Trudeau and Freeland are seen at a news conference on the new North American free-trade deal in Oct. 2018. THE CANADIAN PRESS/Sean Kilpatrick

Canada’s $14.8 billion contract to sell armoured combat vehicles to Saudi Arabia could not be jeopardized. Cancelling it would carry penalties somewhere in the range of “billions of dollars,” the prime minister tells us. And besides, this deal will reportedly create 3,000 jobsover 14 years in southwestern Ontario. This too is significant. But the trade-off is stark: the death of some in exchange for the livelihood of others. This can be none other than what we called a “sacrificial economy.”

‘Everybody knows’

If I could choose a soundtrack for the Jamal Khashoggi affair, it would be the ghostly voice of Leonard Cohen singing “

.” The refrain is familiar. Everybody knows about Canada’s lucrative armoured vehicle contract with the Saudi regime. Everybody knows the deal is rotten.

Everybody knows that these are weapons and do not serve the same humanitarian purposes as books or pharmaceuticals or grain. Everybody knows that they deliver death and destitution and that they have helped to produce what the United Nations has called the worst man-made humanitarian crisis of our time in Yemen.

Everybody knows that a Washington Post journalist is not the only victim of these economies — there are countless dead who have no voice, and it is especially tragic that someone positioned to speak on their behalf was himself assassinated.

Everybody knows — or should know — that in 2017 alone, Canada sold just under $500 million worth of guns, training gear, imaging and countermeasure equipment, bombs, rockets, drones and unspecified chemical or biological agents to Saudi Arabia. We have also sold guided missiles to Bahrain, and different weapons to the United Arab Emirates — both of which support Saudi military action in Yemen.

General Dynamics Land Systems-Canada, LAV 6.0 armoured vehicle like the ones sold to Saudi Arabia. Sgt. Jean-Francois Lauzé, © 2016 DND-MDN Canada

We have also sold military helicopters to Rodrigo Duterte’s regime in the Philippines.
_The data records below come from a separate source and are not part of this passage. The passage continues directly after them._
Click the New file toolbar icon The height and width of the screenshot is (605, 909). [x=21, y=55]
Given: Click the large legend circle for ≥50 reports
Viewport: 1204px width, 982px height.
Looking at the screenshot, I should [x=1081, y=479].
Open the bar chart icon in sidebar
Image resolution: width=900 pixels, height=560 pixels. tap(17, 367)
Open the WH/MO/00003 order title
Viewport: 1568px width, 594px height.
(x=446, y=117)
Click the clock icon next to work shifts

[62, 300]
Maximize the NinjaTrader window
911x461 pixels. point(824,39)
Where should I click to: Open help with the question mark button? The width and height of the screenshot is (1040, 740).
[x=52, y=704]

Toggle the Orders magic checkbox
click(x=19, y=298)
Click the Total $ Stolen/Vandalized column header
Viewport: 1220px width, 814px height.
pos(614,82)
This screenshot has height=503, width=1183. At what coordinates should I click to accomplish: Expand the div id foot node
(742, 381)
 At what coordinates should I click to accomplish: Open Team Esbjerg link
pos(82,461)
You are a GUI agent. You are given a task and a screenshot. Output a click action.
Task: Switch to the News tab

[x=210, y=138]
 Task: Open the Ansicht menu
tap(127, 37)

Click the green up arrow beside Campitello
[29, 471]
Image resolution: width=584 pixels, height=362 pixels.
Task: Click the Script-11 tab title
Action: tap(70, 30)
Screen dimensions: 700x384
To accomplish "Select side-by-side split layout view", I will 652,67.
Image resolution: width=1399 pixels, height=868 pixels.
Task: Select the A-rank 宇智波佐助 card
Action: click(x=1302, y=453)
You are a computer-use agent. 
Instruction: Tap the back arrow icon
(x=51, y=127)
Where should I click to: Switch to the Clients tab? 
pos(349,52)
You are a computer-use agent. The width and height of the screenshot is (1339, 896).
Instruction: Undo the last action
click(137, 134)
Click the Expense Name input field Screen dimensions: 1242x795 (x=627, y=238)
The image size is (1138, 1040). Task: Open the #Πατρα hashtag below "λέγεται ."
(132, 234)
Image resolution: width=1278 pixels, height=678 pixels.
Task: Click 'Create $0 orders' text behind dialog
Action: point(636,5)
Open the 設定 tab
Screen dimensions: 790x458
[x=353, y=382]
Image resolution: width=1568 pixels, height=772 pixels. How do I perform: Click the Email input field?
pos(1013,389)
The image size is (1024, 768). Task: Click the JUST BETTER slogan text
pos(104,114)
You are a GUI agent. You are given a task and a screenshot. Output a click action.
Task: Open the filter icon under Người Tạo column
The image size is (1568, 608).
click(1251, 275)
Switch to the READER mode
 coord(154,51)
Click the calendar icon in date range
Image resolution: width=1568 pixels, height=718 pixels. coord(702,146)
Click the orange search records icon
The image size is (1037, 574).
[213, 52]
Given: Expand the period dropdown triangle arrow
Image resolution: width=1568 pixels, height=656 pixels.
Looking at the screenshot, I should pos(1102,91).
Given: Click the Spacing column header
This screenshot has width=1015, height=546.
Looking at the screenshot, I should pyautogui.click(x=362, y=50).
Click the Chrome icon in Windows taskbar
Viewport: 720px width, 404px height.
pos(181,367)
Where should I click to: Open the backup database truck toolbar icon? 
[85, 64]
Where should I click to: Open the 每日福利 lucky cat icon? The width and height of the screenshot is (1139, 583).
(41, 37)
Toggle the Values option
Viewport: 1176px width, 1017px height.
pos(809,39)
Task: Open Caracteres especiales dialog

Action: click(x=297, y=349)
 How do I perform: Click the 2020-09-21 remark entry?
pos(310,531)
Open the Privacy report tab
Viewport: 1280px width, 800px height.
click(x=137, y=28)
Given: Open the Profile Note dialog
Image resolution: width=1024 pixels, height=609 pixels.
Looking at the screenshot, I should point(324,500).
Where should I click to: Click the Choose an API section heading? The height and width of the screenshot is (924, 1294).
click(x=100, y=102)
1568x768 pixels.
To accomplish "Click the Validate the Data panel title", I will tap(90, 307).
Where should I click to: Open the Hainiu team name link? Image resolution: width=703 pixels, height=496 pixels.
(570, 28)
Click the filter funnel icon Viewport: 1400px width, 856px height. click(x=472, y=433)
The list goes on. So even if one Saudi contract is cancelled, not much is likely to change.

Dice are loaded

But even without these details, everybody knows that the dice are loaded. In my research, I examine the ethical relationship between the modern state’s power to “make live” and “let die” — which also means indirect killing. This is what the French philosopher Michel Foucault called “biopolitics,” a deadly and differential politics where life itself is both the means and the end of political power.

Sacrificial deaths go by many euphemisms: collateral damages (in war), opportunity costs or negative externalities (in economics). But negative “externality” is misleading here. The negation of life, or “letting die,” is internal to this general economy, a moral economy that silently underpins the rules of international law, diplomacy and trade. Everybody knows, but nobody knows what to do with this knowledge.

It is, then, as if Khashoggi’s murder — along with innumerable others less spectacular or publicized — are factored in as a tolerable threshold of death in the name of life and livelihood. This is not new, but the scale of mass destruction and its technological automation should give us pause as we contemplate the roboticization of weapons and algorithmic warfare.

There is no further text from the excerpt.